Each prepared dishes that showcased his or her particular expertise, and none lacked in taste or creativity.
The chefs were Sadruddin Abdullah, Jamie Barnes, Micheal Bowling, Gregory Collier, Anthony Denning, Sam Dotse, Barry Francois, Brandon Green, Sydney Green, Chianti Peck, Quientina Stewart, and Greg Williams. They were joined by Johnson & Wales University student chefs Chanyil Johnson and Elena Lindsey.
No two dishes were alike. And receiving a plate from each chef as I walked from station to station was like unwrapping a new Christmas present each time.
Among the 12 stations were two bars lead by mixologists DiSean Burns and Justin Hazelton. As soon as I entered the building, I was greeted with spiked eggnog topped with a dash of nutmeg. What a way to say hello!
The Groove 8 Band provided a music menu that set the mood for an upbeat and festive affair.

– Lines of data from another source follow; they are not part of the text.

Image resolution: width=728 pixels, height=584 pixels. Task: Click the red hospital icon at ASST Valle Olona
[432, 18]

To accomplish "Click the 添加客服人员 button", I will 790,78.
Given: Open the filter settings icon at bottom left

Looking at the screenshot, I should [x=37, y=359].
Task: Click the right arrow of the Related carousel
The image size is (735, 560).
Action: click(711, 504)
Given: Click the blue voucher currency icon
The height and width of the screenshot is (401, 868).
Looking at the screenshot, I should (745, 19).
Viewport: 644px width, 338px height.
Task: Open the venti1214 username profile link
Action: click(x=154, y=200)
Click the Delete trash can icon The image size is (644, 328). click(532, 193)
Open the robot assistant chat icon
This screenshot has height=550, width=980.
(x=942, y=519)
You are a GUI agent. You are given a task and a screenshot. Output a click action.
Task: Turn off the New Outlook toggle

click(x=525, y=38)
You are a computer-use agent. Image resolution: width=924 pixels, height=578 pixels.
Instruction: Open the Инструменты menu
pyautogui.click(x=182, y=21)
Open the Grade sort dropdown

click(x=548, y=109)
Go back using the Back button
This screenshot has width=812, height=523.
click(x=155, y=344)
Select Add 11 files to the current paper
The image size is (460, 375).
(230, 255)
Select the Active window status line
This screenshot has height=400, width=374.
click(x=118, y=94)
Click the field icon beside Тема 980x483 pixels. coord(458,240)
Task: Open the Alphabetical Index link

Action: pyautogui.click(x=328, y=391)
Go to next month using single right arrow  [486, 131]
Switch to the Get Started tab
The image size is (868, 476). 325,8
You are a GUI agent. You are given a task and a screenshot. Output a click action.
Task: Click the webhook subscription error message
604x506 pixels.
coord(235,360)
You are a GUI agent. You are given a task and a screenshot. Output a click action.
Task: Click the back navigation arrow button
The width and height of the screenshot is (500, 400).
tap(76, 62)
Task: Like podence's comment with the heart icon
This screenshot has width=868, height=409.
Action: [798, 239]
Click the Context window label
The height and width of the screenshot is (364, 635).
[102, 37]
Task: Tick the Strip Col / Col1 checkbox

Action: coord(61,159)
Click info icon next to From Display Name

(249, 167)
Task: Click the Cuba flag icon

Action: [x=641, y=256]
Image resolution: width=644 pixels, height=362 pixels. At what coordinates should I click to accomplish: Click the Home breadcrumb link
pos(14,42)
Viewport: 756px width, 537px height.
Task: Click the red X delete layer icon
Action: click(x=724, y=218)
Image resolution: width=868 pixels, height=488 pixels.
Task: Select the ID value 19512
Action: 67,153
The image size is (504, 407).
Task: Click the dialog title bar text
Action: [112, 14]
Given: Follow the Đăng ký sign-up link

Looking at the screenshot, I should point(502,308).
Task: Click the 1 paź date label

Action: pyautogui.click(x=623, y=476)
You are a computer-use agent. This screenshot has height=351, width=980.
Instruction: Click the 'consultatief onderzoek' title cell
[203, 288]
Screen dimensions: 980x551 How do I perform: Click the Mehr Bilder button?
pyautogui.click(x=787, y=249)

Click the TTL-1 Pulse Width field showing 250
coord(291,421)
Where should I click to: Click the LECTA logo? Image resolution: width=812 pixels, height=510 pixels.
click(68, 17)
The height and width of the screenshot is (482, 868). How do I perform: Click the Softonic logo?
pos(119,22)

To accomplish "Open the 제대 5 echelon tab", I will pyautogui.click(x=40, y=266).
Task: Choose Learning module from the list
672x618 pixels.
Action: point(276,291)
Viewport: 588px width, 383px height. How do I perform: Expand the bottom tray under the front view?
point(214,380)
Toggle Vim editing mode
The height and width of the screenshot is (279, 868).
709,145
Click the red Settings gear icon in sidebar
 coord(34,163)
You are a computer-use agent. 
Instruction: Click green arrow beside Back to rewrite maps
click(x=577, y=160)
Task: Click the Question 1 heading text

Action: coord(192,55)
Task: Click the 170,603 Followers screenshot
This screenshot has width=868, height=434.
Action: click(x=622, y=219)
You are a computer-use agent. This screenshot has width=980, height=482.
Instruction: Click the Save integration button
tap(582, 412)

I enjoyed every morsel, but the two dishes I am still thinking about are Chef Abdullah’s maple bacon cronut with orange cranberry sauce and Chefs Brandon and Sydney Green’s maple whisky glazed salmon, sweet potato and collard green waffle and candied pecan.
The love child of the donut and croissant, the cronut has the softness of a donut and the flaky, pull-apartness of a croissant. The sweetness of the glaze and the crunchy bacon bits formed a perfect union. It was truly delectable. Cronuts are now my favorite food group.
Chefs Green seasoned and cooked the salmon perfectly. It was the best I’ve had in quite a while — not over or under cooked. The spices did not overpower the salmon yet provided an exact amount of flavor with each bite.
I couldn’t get over the collard greens being in the waffle mix, but it didn’t take away from the flavor of the waffles. In fact, I could barely taste the collards, which were clearly visible. It was a delightful dish with ingredients I would not have ever thought to marry in a mixing bowl.
Pop-up dinners aren’t the traditional brick-and-mortar dining experience. In fact, they are a perfect anecdote to the predictability of restaurant dining. They also are a great way to try dishes prepared by chefs you likely won’t find in a restaurant kitchen.
The mystique of the pop-up dinner feels exclusive, as if you’ve joined Charlotte’s elite food society.